Page excerpt section start

Three-Step Reversal reorders the list in three phases: 1. Find Middle: Use slow and fast pointers to split the list into two halves. 2. Reverse Second Half: Reverse the second half in-place. 3. Merge: Interleave the first half and reversed second half.

This is the best solution due to its O(n) time complexity, O(1) space usage (no extra structures), and efficient in-place manipulation, making it both optimal and elegant.

For [1,2,3,4]:

  • Split: 1->2 and 3->4.
  • Reverse: 3->4 becomes 4->3.
  • Merge: 1->4->2->3.

Step-by-Step Example

Assume a ListNode class: class ListNode: def __init__(self, val=0, next=None): self.val = val; self.next = next.

Example 1: head = [1,2,3,4]

Goal: Reorder to [1,4,2,3].

  • Step 1: Find Middle:
    • slow = 1, fast = 1.
    • slow = 2, fast = 3.
    • slow = 3, fast = null, prev = 2.
    • Split at 2: 1->2 and 3->4.
  • Step 2: Reverse Second Half:
    • 3->4 → 4->3.
  • Step 3: Merge:
    • First: 1->2.
    • Second: 4->3.
    • Merge: 1->4->2->3.
  • Finish: Return head (1).

Example 2: head = [1,2,3,4,5]

Goal: Reorder to [1,5,2,4,3].

  • Step 1: Middle at 3 (prev = 2): 1->2->3 and 4->5.
  • Step 2: Reverse 4->5 → 5->4.
  • Step 3: Merge 1->2->3 and 5->4 → 1->5->2->4->3.
  • Finish: Return head (1).

Example 3: head = [1]

Goal: Return [1].

  • Step 1: Single node, no split needed.
  • Finish: Return head (1).

Page excerpt section end
Extracted data section start

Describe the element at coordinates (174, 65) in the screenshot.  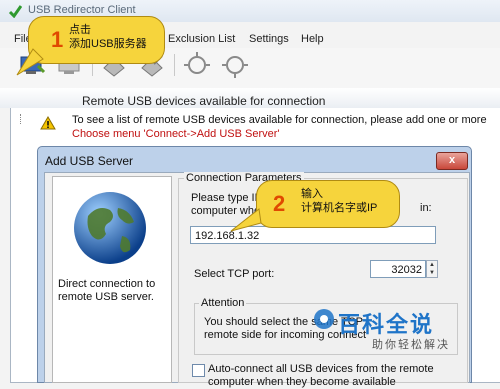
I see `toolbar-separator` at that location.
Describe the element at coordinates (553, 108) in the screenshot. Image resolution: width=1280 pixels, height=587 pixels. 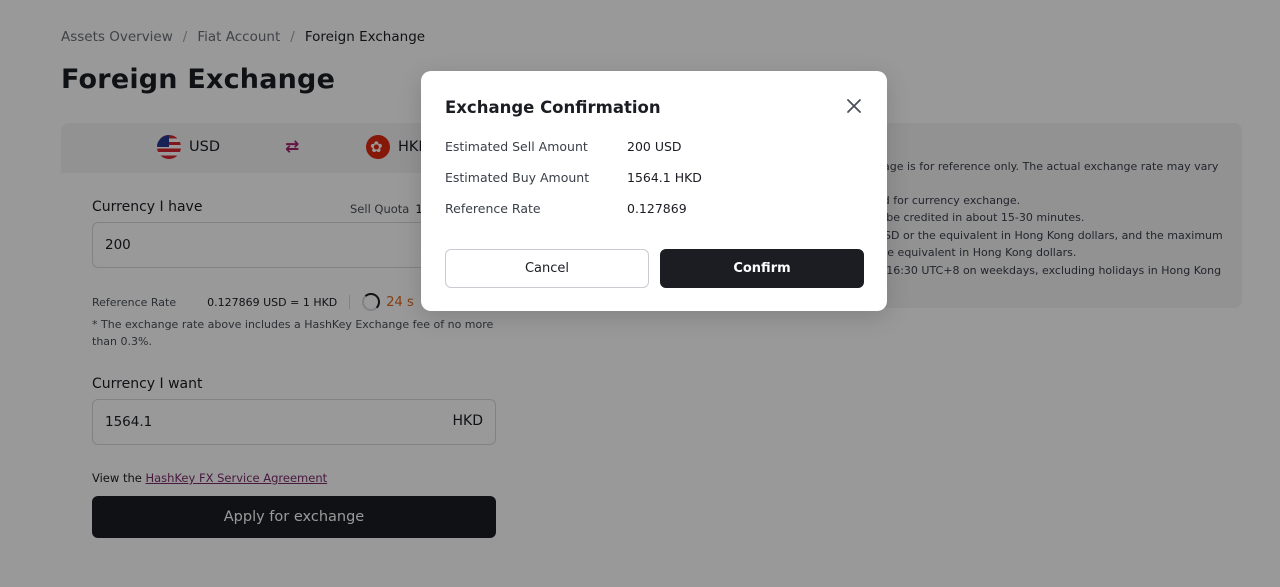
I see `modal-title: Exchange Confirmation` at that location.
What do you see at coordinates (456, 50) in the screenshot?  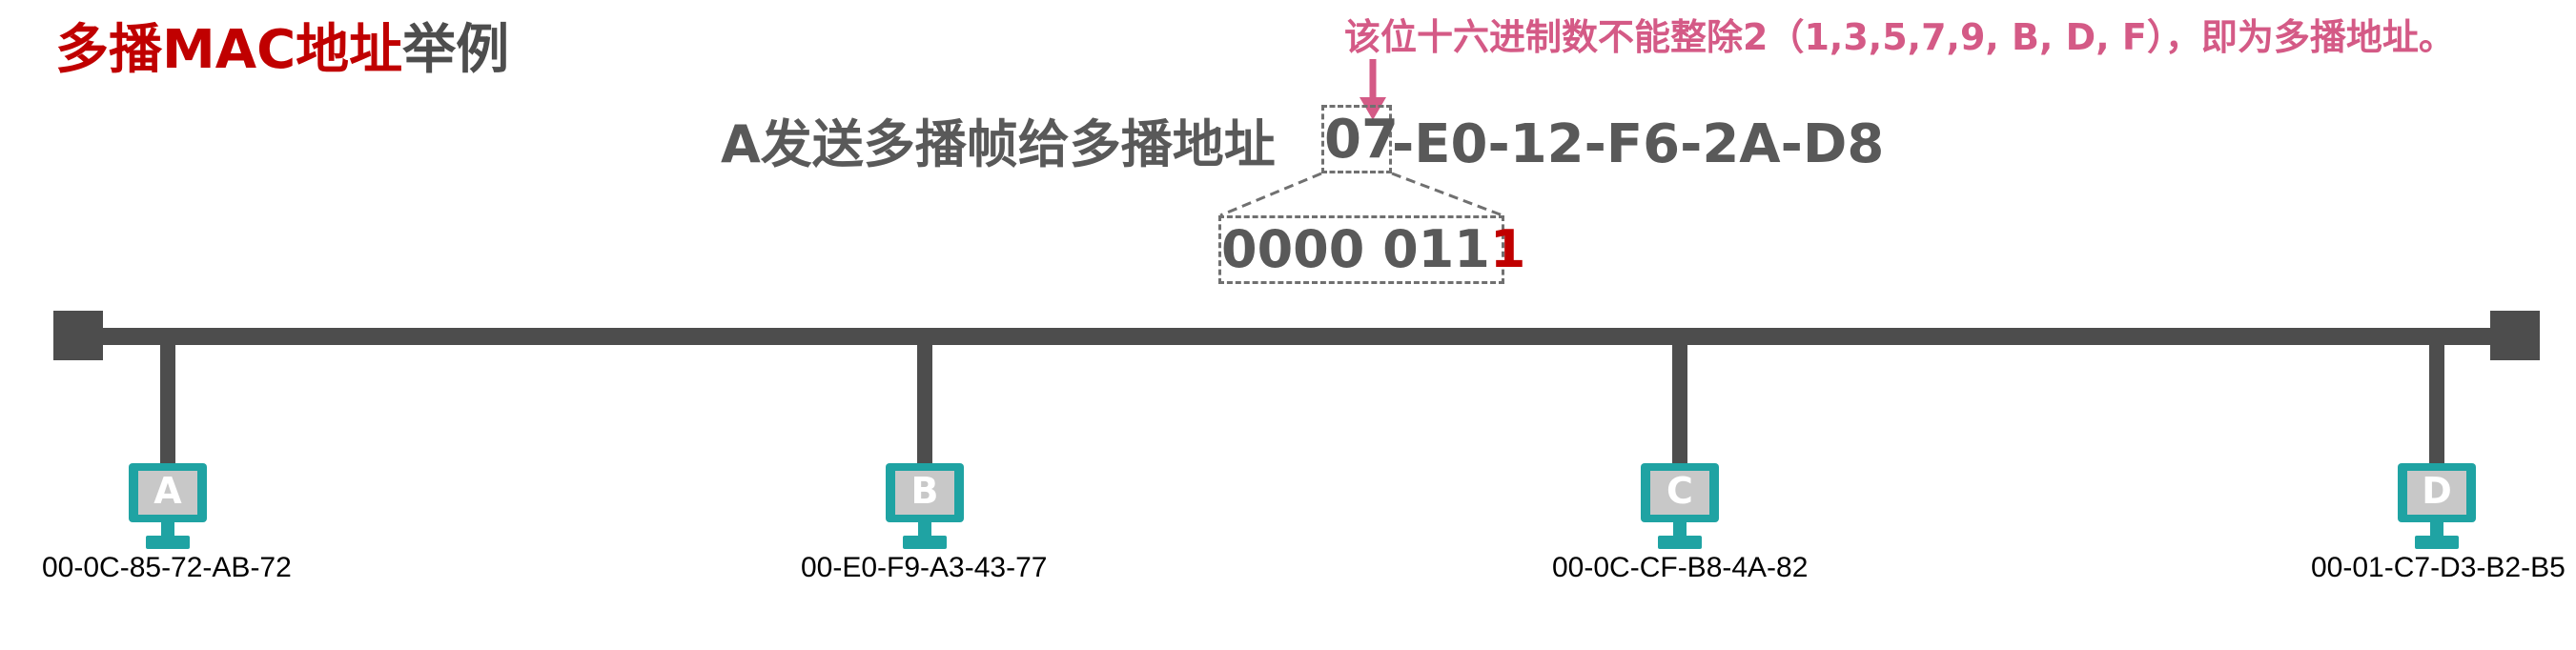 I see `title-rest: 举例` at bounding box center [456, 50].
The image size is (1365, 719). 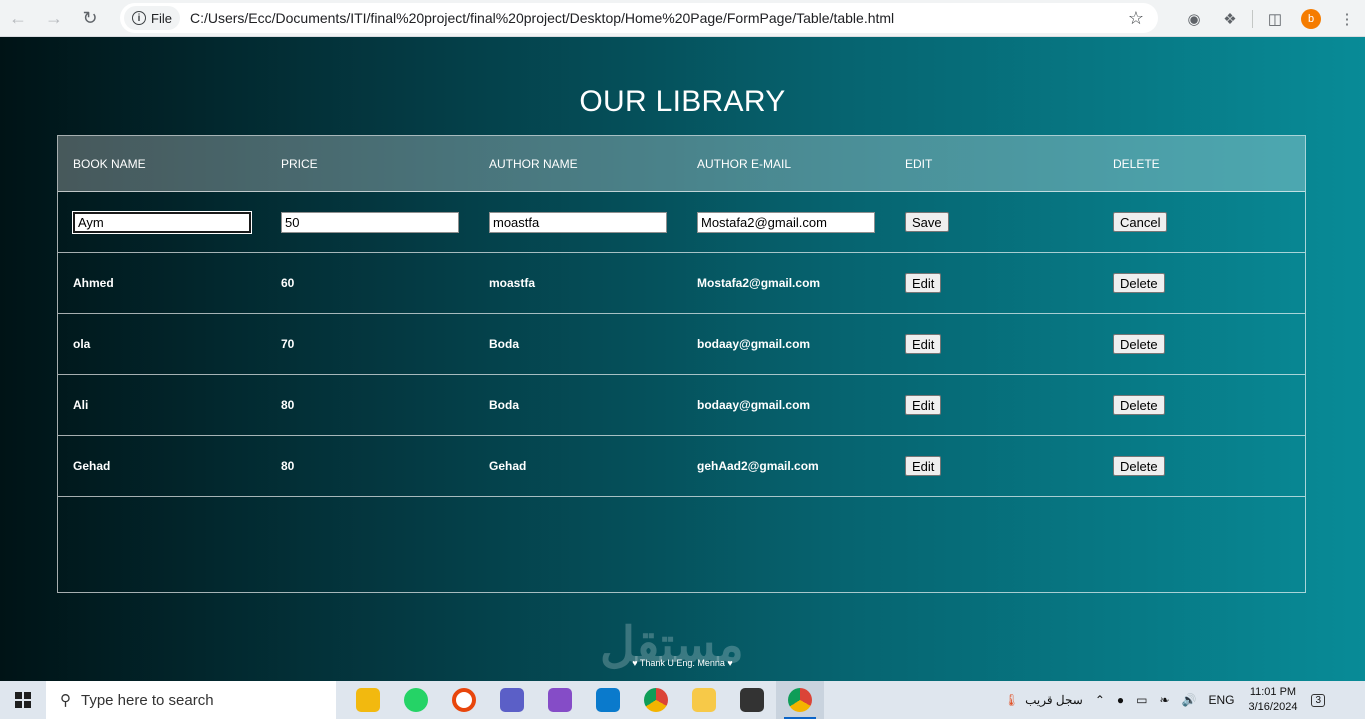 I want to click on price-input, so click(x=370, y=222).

Extracted data section end
Extracted data section start

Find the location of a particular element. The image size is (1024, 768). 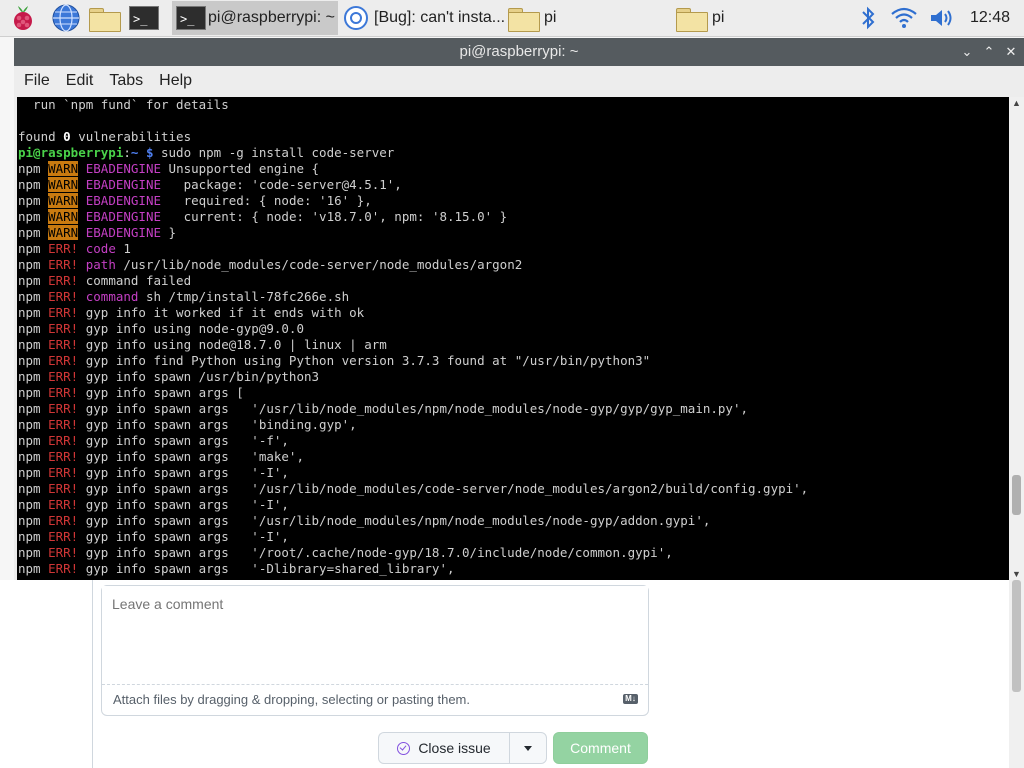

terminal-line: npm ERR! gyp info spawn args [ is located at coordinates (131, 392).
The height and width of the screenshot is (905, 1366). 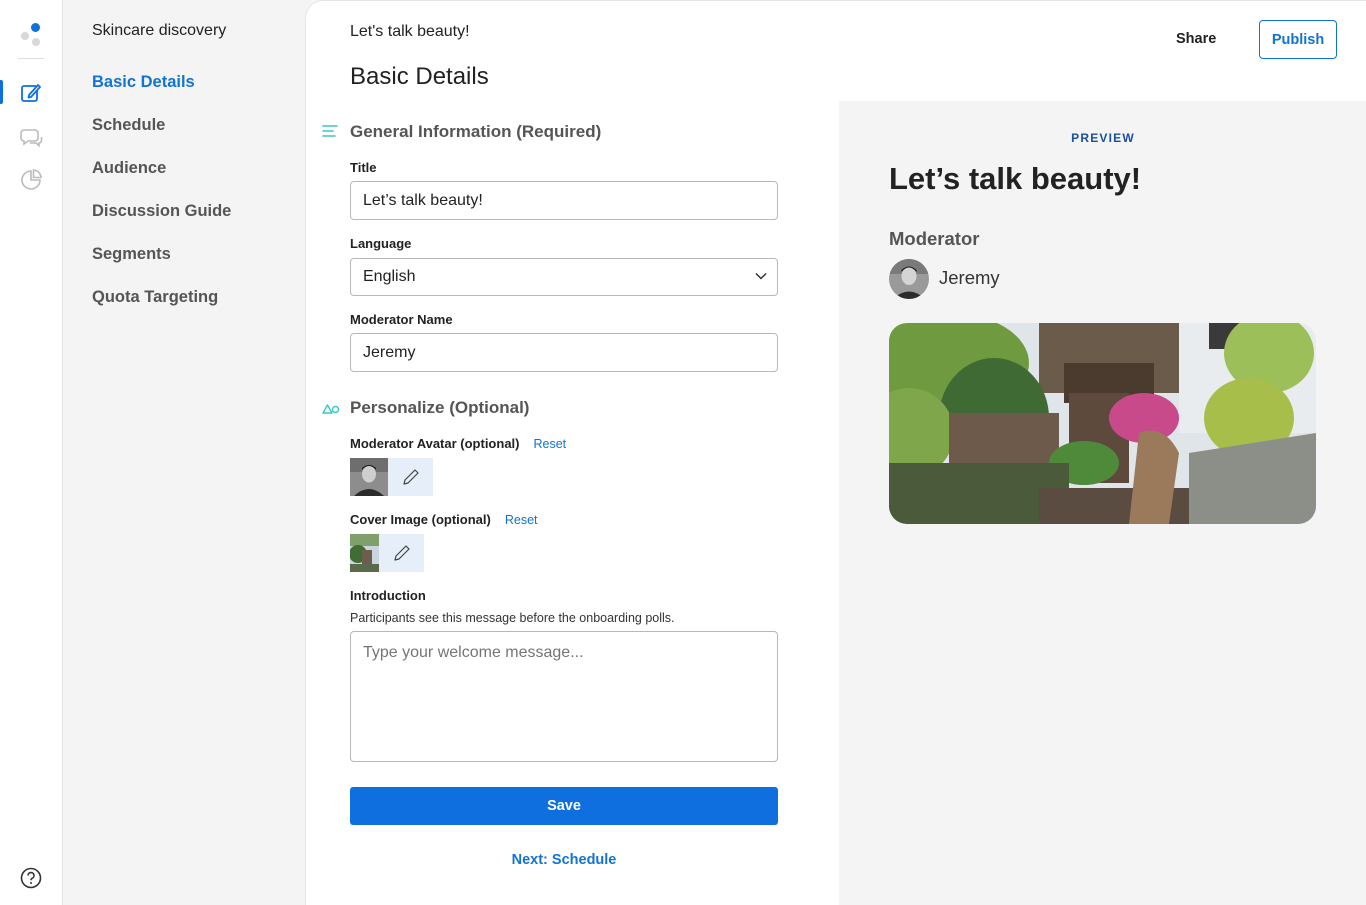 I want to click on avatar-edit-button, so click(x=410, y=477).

Extracted data section end

What to do ▸
(A) Answer these about the list-reordering excerpt:
(i) What space usage does it give for the Three-Step Reversal?
(ii) What is the goal ordering in Example 2?
(iii) In Step 1 of Example 1, what is the value of prev when slow = 3?
(B) Can you copy out the part of the list-reordering excerpt starting with "Three-Step Reversal reorders" and going on through "Split: 1->2 and 3->4."?

Results of the exercise ▸
(A)
(i) O(1)
(ii) [1,5,2,4,3]
(iii) 2

(B)
Three-Step Reversal reorders the list in three phases: 1. Find Middle: Use slow and fast pointers to split the list into two halves. 2. Reverse Second Half: Reverse the second half in-place. 3. Merge: Interleave the first half and reversed second half.

This is the best solution due to its O(n) time complexity, O(1) space usage (no extra structures), and efficient in-place manipulation, making it both optimal and elegant.

For [1,2,3,4]:

  • Split: 1->2 and 3->4.